§ Instructions to follow: Copy out every row from the line containing "Click the lower" down to the line containing "[x=255, y=22]", both included, with no changes.

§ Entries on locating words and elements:
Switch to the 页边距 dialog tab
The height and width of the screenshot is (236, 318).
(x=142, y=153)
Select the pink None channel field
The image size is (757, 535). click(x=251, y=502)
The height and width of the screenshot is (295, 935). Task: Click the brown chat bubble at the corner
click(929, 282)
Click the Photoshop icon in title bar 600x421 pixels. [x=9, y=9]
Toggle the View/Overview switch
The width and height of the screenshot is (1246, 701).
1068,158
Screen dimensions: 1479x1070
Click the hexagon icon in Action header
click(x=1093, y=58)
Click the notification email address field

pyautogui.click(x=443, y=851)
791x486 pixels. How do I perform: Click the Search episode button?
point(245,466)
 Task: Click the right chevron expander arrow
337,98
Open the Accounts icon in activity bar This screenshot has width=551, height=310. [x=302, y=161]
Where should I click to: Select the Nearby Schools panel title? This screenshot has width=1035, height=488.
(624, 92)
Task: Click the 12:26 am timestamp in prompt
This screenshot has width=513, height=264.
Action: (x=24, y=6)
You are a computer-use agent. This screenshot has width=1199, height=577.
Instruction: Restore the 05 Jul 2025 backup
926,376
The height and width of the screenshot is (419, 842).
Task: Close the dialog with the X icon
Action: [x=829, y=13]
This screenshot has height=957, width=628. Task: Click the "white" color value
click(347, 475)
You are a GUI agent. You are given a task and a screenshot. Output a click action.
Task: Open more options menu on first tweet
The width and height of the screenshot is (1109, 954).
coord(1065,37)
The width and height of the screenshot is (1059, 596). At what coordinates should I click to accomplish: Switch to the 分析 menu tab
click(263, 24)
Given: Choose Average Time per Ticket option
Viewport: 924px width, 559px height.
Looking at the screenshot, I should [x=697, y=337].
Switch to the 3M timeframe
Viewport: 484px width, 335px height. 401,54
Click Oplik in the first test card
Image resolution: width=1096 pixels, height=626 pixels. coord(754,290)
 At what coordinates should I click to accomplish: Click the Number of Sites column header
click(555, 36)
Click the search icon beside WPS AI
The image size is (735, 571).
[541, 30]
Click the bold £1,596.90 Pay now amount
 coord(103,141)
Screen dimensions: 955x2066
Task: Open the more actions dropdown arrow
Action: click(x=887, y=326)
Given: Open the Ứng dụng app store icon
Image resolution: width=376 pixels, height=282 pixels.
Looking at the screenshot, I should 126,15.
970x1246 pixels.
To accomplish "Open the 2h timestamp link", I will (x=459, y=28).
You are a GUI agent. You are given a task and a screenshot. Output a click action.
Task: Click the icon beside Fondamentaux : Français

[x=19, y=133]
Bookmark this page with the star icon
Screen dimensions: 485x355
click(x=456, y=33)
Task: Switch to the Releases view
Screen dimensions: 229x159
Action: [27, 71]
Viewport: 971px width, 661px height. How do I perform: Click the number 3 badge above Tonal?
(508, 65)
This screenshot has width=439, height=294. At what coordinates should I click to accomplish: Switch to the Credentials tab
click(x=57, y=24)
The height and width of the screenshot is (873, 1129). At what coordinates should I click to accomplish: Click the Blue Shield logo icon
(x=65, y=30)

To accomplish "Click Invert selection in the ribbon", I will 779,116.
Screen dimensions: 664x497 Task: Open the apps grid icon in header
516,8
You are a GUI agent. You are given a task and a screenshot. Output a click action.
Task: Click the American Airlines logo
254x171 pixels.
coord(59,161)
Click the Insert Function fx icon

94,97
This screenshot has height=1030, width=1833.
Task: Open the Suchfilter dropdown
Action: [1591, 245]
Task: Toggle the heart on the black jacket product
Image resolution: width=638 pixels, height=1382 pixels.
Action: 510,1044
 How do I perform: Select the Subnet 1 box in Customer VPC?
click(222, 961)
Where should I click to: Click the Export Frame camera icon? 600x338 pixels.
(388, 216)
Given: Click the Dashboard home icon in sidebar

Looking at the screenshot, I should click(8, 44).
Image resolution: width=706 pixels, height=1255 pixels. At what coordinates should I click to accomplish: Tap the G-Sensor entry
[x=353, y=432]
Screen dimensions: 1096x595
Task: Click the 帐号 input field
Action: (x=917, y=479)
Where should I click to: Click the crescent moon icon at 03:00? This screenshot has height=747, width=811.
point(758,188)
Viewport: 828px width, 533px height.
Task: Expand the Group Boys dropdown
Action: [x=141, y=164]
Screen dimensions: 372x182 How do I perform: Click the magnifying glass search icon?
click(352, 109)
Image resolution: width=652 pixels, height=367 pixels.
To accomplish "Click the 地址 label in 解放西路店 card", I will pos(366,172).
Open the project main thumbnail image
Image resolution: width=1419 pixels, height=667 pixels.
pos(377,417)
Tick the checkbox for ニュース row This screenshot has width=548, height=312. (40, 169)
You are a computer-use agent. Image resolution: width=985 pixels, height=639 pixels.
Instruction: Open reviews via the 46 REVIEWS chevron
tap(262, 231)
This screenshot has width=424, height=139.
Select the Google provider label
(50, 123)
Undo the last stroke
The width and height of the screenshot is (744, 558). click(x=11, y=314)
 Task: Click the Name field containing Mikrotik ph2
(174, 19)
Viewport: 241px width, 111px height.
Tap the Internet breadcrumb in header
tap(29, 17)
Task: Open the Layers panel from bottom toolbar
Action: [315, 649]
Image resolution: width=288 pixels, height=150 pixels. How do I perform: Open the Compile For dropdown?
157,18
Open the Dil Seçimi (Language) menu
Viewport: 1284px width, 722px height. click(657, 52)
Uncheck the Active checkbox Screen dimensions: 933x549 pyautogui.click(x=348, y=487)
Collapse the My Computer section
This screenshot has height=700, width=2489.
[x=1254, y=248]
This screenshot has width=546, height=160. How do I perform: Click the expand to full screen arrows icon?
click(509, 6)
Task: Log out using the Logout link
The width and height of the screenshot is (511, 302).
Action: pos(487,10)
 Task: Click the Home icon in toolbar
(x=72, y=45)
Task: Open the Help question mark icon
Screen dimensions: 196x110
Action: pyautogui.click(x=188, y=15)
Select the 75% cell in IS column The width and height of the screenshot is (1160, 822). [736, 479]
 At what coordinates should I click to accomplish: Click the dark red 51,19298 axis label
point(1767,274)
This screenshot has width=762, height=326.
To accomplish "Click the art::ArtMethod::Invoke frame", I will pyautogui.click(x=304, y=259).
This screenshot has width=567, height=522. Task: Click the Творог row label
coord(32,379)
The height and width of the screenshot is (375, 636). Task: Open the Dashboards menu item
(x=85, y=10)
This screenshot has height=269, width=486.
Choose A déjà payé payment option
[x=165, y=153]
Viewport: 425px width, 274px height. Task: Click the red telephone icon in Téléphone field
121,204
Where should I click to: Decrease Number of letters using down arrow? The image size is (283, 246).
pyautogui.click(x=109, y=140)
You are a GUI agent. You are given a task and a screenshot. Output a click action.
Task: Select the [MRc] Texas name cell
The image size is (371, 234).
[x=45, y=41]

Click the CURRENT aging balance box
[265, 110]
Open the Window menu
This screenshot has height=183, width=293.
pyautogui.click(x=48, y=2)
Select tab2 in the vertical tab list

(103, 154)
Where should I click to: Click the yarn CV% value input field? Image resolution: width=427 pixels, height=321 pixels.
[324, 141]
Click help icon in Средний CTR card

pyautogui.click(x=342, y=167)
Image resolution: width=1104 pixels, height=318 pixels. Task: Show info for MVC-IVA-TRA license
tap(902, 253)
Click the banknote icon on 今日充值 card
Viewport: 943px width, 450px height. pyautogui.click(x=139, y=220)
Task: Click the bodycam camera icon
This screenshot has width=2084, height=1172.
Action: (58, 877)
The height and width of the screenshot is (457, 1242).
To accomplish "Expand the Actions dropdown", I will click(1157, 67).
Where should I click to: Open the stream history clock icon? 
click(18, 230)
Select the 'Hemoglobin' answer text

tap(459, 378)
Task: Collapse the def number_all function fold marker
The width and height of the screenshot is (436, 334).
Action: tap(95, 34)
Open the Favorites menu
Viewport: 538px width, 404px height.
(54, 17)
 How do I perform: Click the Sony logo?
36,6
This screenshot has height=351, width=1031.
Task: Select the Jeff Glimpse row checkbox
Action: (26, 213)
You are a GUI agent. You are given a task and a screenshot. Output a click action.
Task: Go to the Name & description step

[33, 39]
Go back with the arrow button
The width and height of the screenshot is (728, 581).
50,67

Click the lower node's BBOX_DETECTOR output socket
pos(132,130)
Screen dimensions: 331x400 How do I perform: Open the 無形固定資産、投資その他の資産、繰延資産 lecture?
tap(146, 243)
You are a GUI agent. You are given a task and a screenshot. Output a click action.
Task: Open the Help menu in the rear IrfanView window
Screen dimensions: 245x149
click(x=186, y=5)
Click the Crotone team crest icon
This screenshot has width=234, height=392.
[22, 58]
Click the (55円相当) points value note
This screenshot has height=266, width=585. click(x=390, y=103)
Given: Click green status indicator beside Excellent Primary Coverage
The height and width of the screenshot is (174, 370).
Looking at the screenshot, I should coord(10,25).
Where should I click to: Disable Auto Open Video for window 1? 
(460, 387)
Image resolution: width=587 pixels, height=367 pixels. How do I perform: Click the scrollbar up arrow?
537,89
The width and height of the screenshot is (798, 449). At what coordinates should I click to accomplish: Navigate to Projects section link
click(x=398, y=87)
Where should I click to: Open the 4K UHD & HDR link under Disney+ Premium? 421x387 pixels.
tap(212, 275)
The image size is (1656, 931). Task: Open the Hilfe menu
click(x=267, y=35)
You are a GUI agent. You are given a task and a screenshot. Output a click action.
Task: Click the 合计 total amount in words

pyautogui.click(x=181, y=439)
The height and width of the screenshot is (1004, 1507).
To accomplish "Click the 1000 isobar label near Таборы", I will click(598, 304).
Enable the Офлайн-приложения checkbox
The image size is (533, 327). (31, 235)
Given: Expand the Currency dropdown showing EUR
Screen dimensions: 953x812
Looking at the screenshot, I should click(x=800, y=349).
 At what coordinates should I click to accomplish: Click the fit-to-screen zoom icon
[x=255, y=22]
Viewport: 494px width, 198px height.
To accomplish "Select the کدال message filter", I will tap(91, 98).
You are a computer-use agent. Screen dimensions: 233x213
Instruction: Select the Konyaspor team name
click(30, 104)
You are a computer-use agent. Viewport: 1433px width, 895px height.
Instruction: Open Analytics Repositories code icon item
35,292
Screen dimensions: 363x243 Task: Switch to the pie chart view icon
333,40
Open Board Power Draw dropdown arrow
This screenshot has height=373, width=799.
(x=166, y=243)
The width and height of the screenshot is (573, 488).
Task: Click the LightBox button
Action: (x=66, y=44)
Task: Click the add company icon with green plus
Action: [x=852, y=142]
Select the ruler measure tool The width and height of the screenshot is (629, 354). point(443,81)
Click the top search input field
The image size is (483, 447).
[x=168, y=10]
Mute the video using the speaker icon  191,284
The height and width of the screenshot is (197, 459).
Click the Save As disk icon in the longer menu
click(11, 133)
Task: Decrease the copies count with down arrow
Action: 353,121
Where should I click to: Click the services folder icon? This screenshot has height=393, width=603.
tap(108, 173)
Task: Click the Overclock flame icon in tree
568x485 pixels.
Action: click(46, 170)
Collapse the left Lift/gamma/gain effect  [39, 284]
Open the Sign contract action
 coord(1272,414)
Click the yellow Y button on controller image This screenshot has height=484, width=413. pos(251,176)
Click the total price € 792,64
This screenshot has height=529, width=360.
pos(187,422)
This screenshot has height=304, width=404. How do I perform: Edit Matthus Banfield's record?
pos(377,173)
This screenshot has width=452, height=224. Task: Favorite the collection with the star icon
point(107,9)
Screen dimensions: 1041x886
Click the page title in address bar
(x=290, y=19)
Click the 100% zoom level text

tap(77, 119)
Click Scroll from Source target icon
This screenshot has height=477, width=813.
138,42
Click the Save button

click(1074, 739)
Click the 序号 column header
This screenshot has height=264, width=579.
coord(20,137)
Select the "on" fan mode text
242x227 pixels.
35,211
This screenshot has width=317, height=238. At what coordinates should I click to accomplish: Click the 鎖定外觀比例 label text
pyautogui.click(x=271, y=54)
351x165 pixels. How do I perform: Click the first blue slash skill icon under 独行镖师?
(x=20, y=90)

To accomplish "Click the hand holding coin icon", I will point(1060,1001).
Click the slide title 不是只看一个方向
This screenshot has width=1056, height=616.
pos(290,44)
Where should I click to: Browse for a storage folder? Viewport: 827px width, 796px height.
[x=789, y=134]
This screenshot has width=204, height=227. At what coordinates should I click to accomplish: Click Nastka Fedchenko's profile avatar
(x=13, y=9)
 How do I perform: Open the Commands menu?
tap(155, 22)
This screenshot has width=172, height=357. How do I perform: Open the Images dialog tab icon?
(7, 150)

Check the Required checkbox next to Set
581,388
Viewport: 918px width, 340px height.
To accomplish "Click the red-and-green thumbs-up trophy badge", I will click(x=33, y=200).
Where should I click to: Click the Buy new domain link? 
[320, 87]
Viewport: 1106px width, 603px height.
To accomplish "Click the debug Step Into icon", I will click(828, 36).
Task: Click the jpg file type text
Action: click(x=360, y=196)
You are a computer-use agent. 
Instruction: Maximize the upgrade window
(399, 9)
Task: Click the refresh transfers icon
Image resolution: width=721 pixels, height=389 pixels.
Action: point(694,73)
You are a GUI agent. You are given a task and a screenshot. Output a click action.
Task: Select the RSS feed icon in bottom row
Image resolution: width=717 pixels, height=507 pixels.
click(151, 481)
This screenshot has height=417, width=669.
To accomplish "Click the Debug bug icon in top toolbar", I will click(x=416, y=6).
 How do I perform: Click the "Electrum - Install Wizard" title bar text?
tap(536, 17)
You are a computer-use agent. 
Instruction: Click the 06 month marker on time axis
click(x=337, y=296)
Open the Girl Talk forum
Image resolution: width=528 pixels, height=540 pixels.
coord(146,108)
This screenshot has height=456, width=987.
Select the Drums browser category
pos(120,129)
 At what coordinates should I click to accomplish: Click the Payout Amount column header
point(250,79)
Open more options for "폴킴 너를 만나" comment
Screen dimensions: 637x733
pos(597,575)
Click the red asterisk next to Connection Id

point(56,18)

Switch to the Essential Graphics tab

§ Solved problem:
Click the lower node's BBOX_DETECTOR output socket
pos(132,130)
Screen dimensions: 331x400 How do I perform: Open the 無形固定資産、投資その他の資産、繰延資産 lecture?
tap(146, 243)
You are a GUI agent. You are given a task and a screenshot. Output a click action.
Task: Open the Help menu in the rear IrfanView window
Screen dimensions: 245x149
click(x=186, y=5)
Click the Crotone team crest icon
This screenshot has width=234, height=392.
[22, 58]
Click the (55円相当) points value note
This screenshot has height=266, width=585. click(x=390, y=103)
Given: Click green status indicator beside Excellent Primary Coverage
The height and width of the screenshot is (174, 370).
Looking at the screenshot, I should coord(10,25).
Where should I click to: Disable Auto Open Video for window 1? 
(460, 387)
Image resolution: width=587 pixels, height=367 pixels. How do I perform: Click the scrollbar up arrow?
537,89
The width and height of the screenshot is (798, 449). At what coordinates should I click to accomplish: Navigate to Projects section link
click(x=398, y=87)
Where should I click to: Open the 4K UHD & HDR link under Disney+ Premium? 421x387 pixels.
tap(212, 275)
The image size is (1656, 931). Task: Open the Hilfe menu
click(x=267, y=35)
You are a GUI agent. You are given a task and a screenshot. Output a click action.
Task: Click the 合计 total amount in words

pyautogui.click(x=181, y=439)
The height and width of the screenshot is (1004, 1507).
To accomplish "Click the 1000 isobar label near Таборы", I will click(598, 304).
Enable the Офлайн-приложения checkbox
The image size is (533, 327). (31, 235)
Given: Expand the Currency dropdown showing EUR
Screen dimensions: 953x812
Looking at the screenshot, I should click(x=800, y=349).
 At what coordinates should I click to accomplish: Click the fit-to-screen zoom icon
[x=255, y=22]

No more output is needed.